Jerry Zhang
Jerry Zhang

Reputation: 75

redis get function return None

I am working on a flask application that interacts with redis. This applciation is deployed on heroku, with a redis add on.

When I am doing some testing with the interaction, I am not able to get the key value pair that I just set. Instead, I always get None as a return type. Here is the example:

   import Flask
   import redis


   app = Flask(__name__)
   redis_url = os.getenv('REDISTOGO_URL', 'redis://localhost:6379')
   redis = redis.from_url(redis_url)

   @app.route('/test')
   def test():
      redis.set("test", "{test1: test}")
      print redis.get("test")   # print None here
      return "what the freak"


  if __name__ == "__main__":
       app.run(host='0.0.0.0')

As shown above, the test route will print None, means the value is not set. I am confused. When I test the server on my local browser it works, and when I tried interacting with redis using heroku python shell it works too.

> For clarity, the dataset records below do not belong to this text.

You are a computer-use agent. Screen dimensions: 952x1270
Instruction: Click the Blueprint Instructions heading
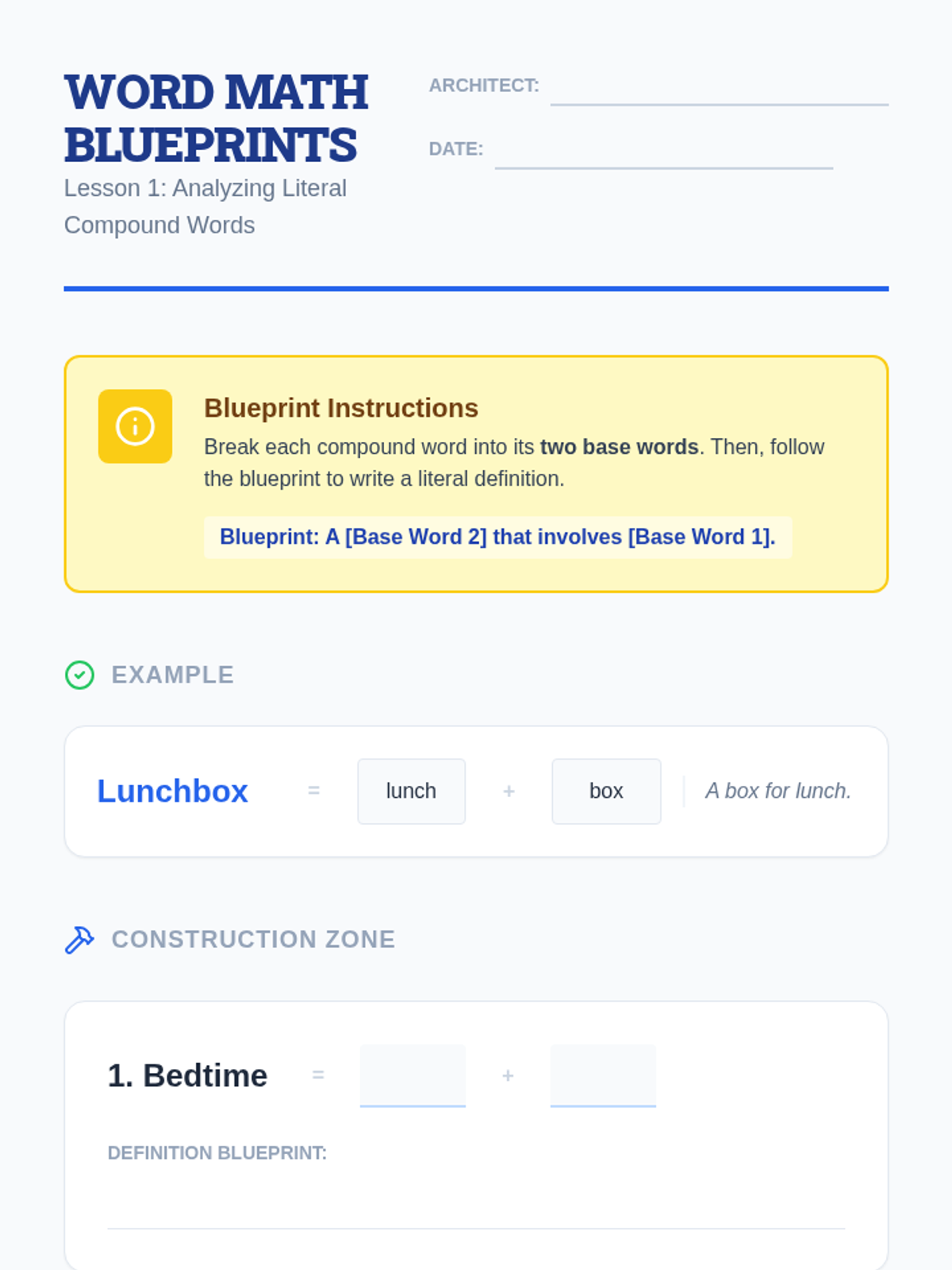coord(341,408)
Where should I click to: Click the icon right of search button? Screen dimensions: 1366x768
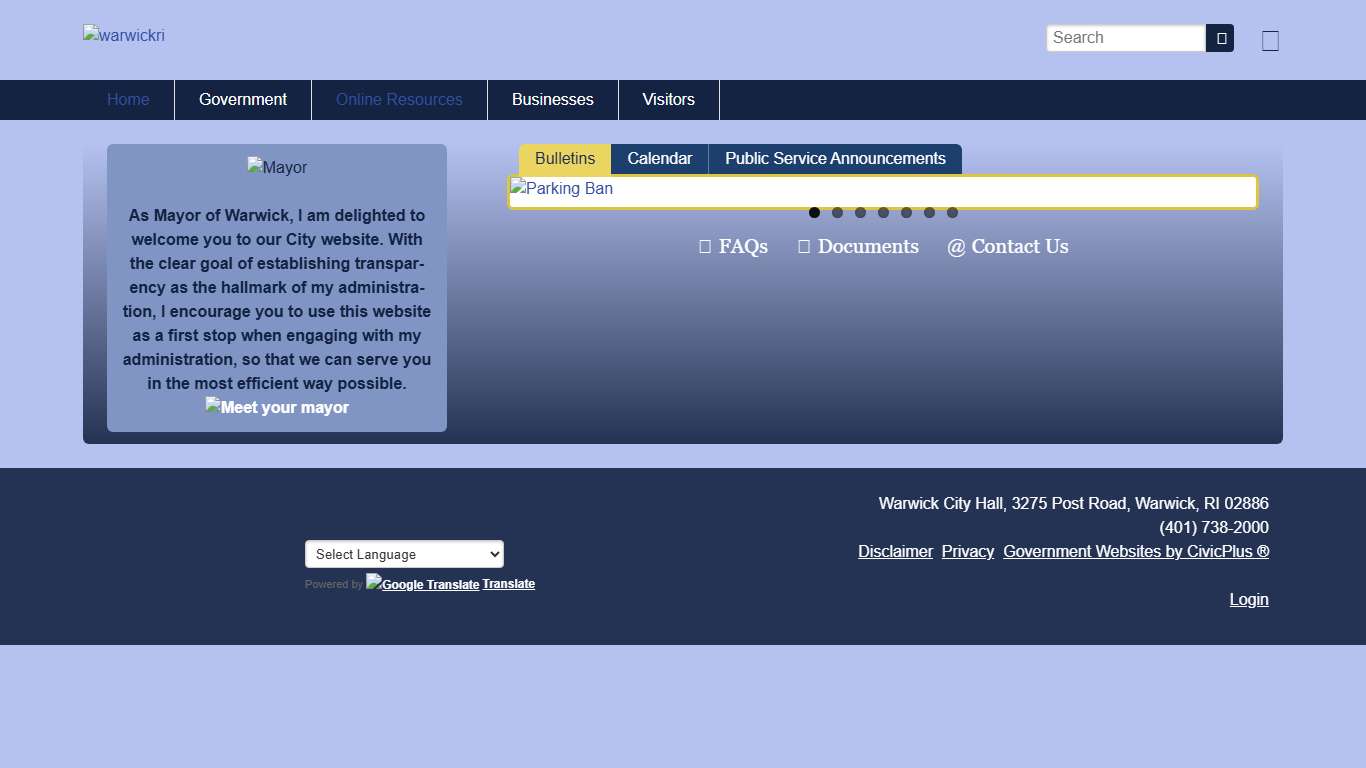1270,41
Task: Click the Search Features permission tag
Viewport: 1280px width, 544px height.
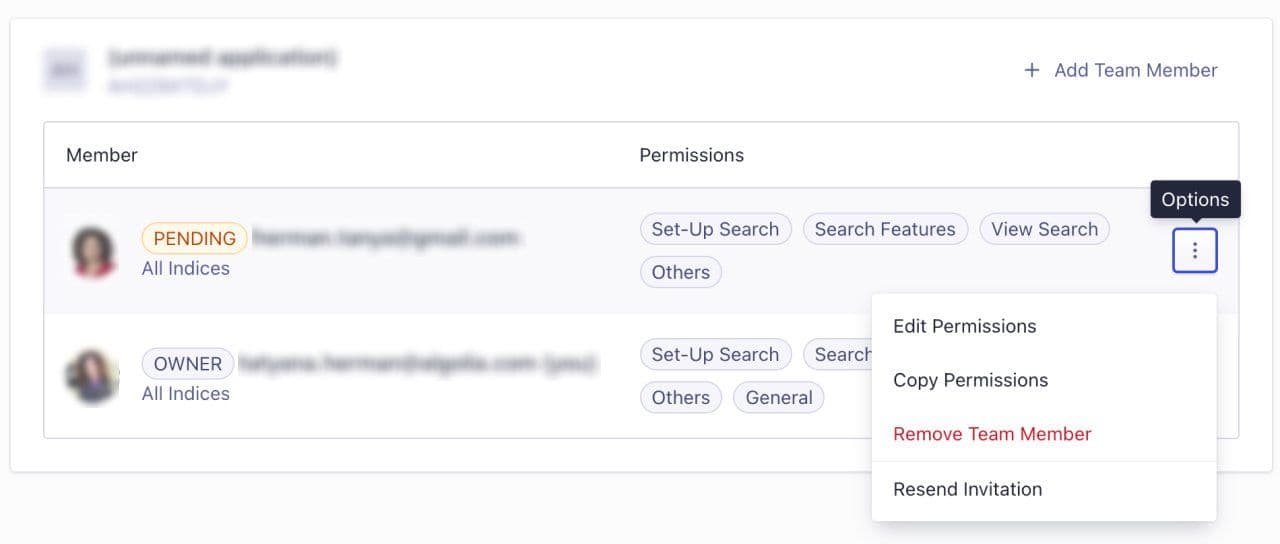Action: tap(885, 229)
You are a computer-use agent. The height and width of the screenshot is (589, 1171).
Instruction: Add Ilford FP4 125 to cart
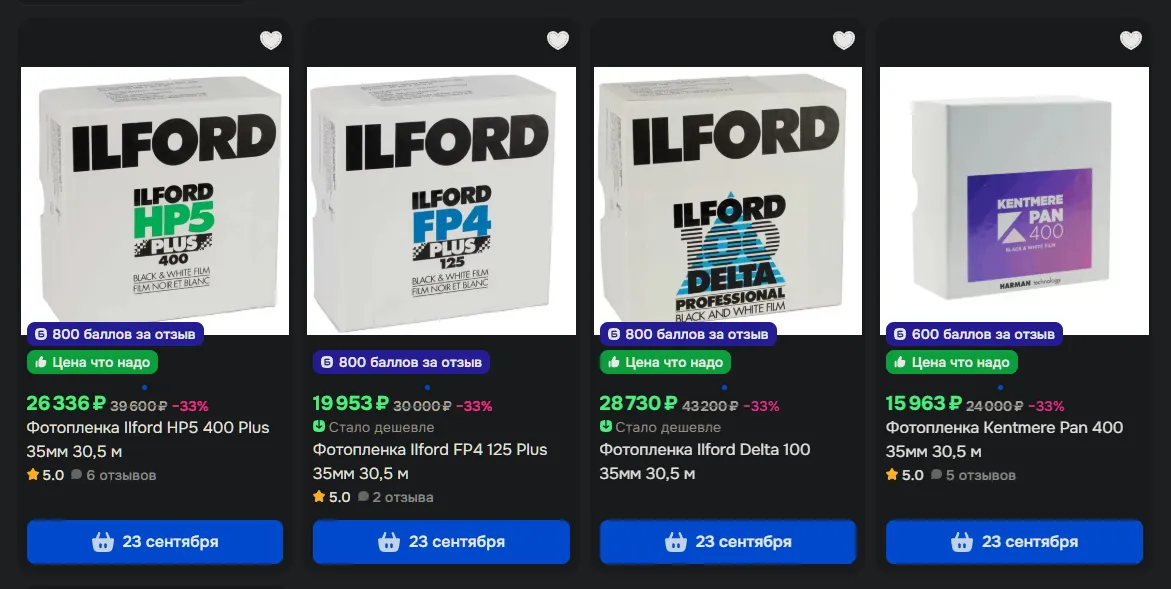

testing with python shell:

heroku run python
from server import redis
redis.set('test', 'i am here')  # return True
redis.get('test') # return i am here

I am confused now. How should I properly interact with redis using Flask?

Upvotes: 0

Views: 6888

Answers (2)

nnog
nnog

Reputation: 1682

Redis-py by default constructs a ConnectionPool client, and this is probably what the from_url helper function is doing. While Redis itself is single threaded, the commands from the connection pool have no guaranteed order of execution. For a single client, construct a redis.StrictRedis client directly, or pass through the param connection_pool=none. This is preferable for simple commands, low in number, as there is less connection management overhead. You can alternatively use a pipeline in the context of a connection pool to serialise a batch operation.

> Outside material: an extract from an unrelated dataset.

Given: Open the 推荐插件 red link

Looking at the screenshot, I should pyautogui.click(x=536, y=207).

https://redis-py.readthedocs.io/en/latest/#redis.ConnectionPool

https://redis-py.readthedocs.io/en/latest/#redis.Redis.pipeline

Upvotes: 1

Jerry Zhang
Jerry Zhang

Reputation: 75

I did more experiments on this. It seems there is an issue related to the delay. the below modification will make it work:

  @app.route('/test')
  def test():
      redis.set("test", "{test1: test}")
      time.sleep(5) # add the delay needed to the let the set finish
      print redis.get("test")   # print "{test1: test}" here
      return "now it works"

I read the documentation on redis, redis seems to be single threaded. So I am not sure why it will execute the get function call before the set function is done. Someone with more experience please post an explanation.